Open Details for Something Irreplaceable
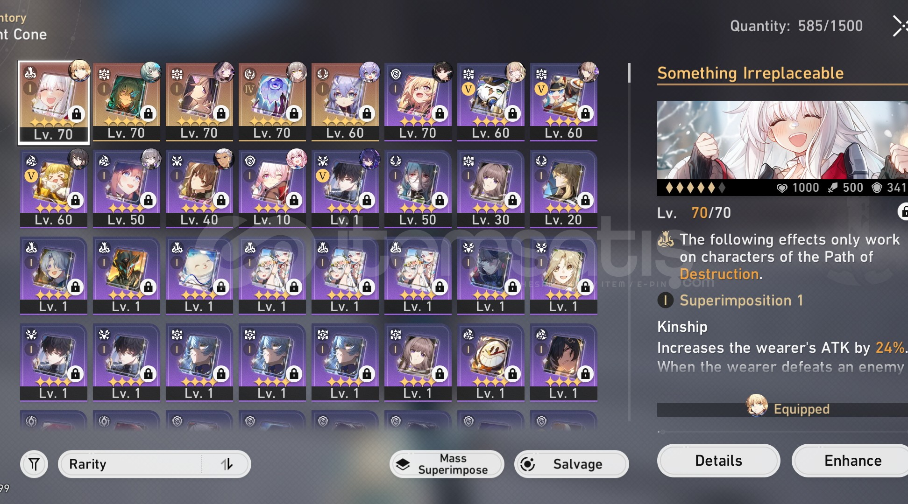This screenshot has height=504, width=908. tap(718, 461)
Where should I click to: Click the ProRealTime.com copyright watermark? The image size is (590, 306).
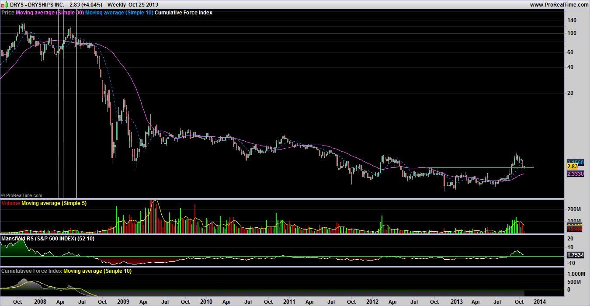pyautogui.click(x=22, y=195)
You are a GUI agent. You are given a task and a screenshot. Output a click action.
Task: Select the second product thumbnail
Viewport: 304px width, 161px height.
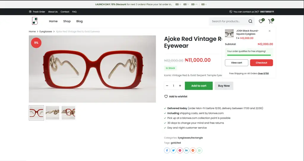53,113
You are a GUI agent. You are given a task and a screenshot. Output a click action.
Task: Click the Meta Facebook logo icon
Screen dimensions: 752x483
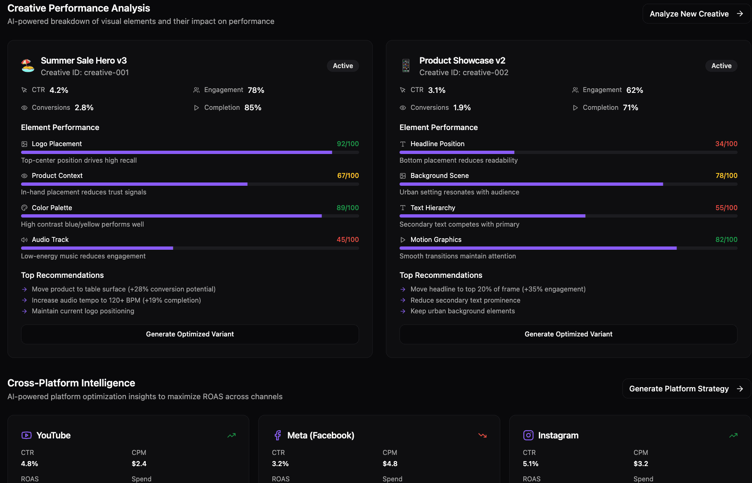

::::::

# EXERCISE DESCRIPTION
What is needed is an exact copy of the records above, with no pictures in it.

# RESULT FOR THIS EXERCISE
Open Details for Something Irreplaceable
This screenshot has height=504, width=908. tap(718, 461)
Where should I click to: Click the ProRealTime.com copyright watermark? The image size is (590, 306).
pyautogui.click(x=22, y=195)
You are a GUI agent. You are given a task and a screenshot. Output a click action.
Task: Select the second product thumbnail
Viewport: 304px width, 161px height.
53,113
You are a GUI agent. You are given a task and a screenshot. Output a click action.
Task: Click the Meta Facebook logo icon
Screen dimensions: 752x483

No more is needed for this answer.